**What the task asks**
Retype the whole listing verbatim and keep the pictures out of it.

***

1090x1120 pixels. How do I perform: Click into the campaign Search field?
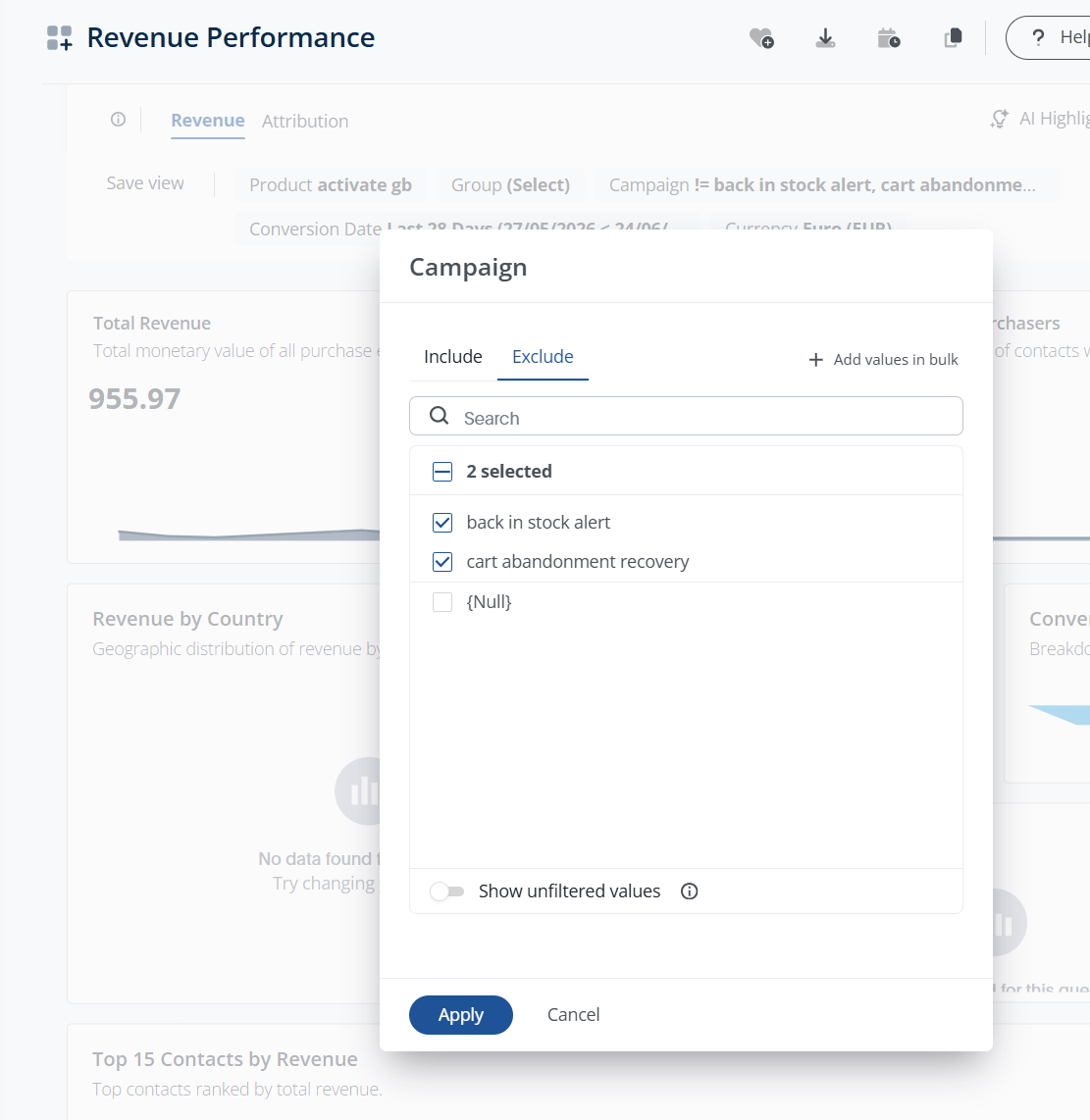click(686, 417)
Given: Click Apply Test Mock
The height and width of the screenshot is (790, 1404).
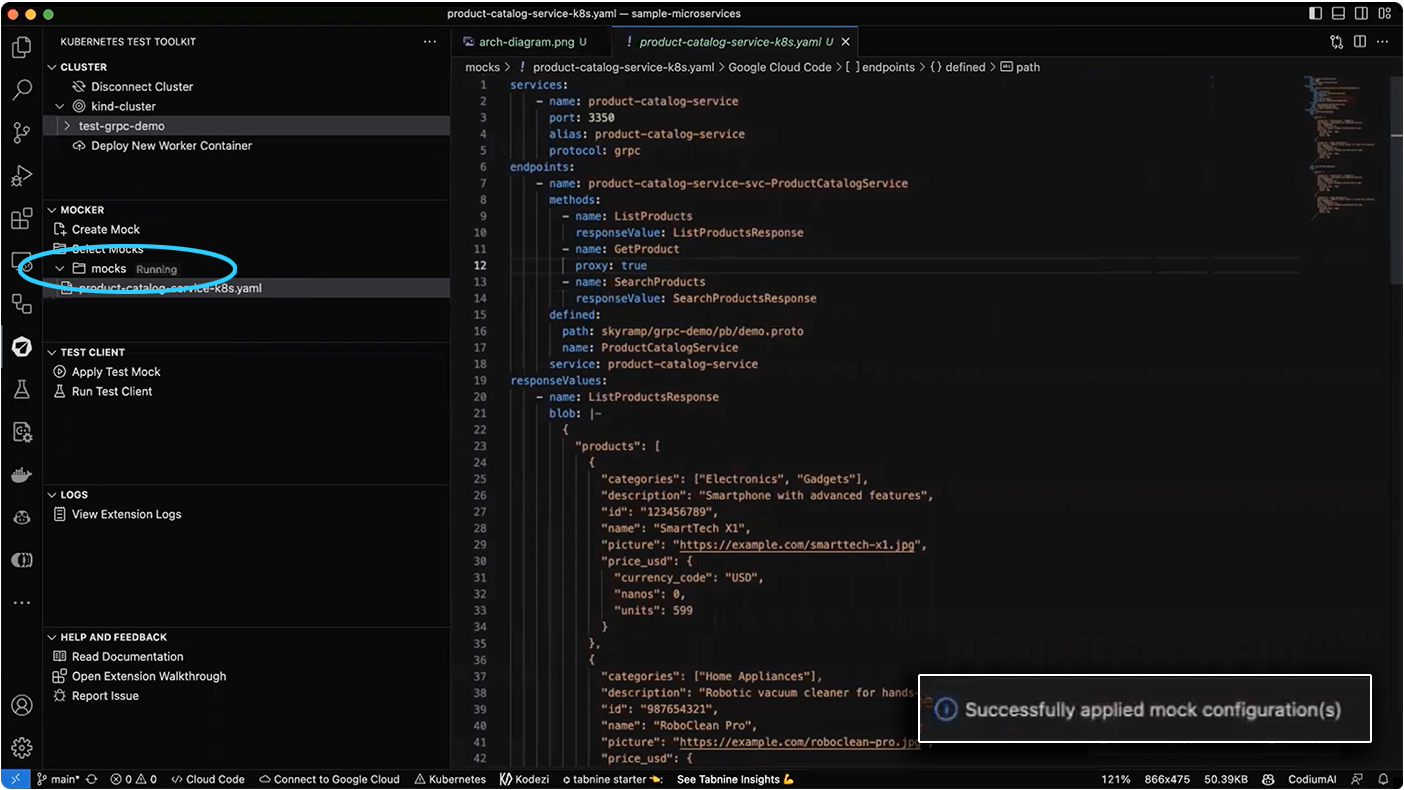Looking at the screenshot, I should click(115, 372).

***

**Task response**
1090x1120 pixels. How do I perform: Click into the campaign Search field?
click(686, 417)
Given: Click Apply Test Mock
The height and width of the screenshot is (790, 1404).
Looking at the screenshot, I should click(115, 372).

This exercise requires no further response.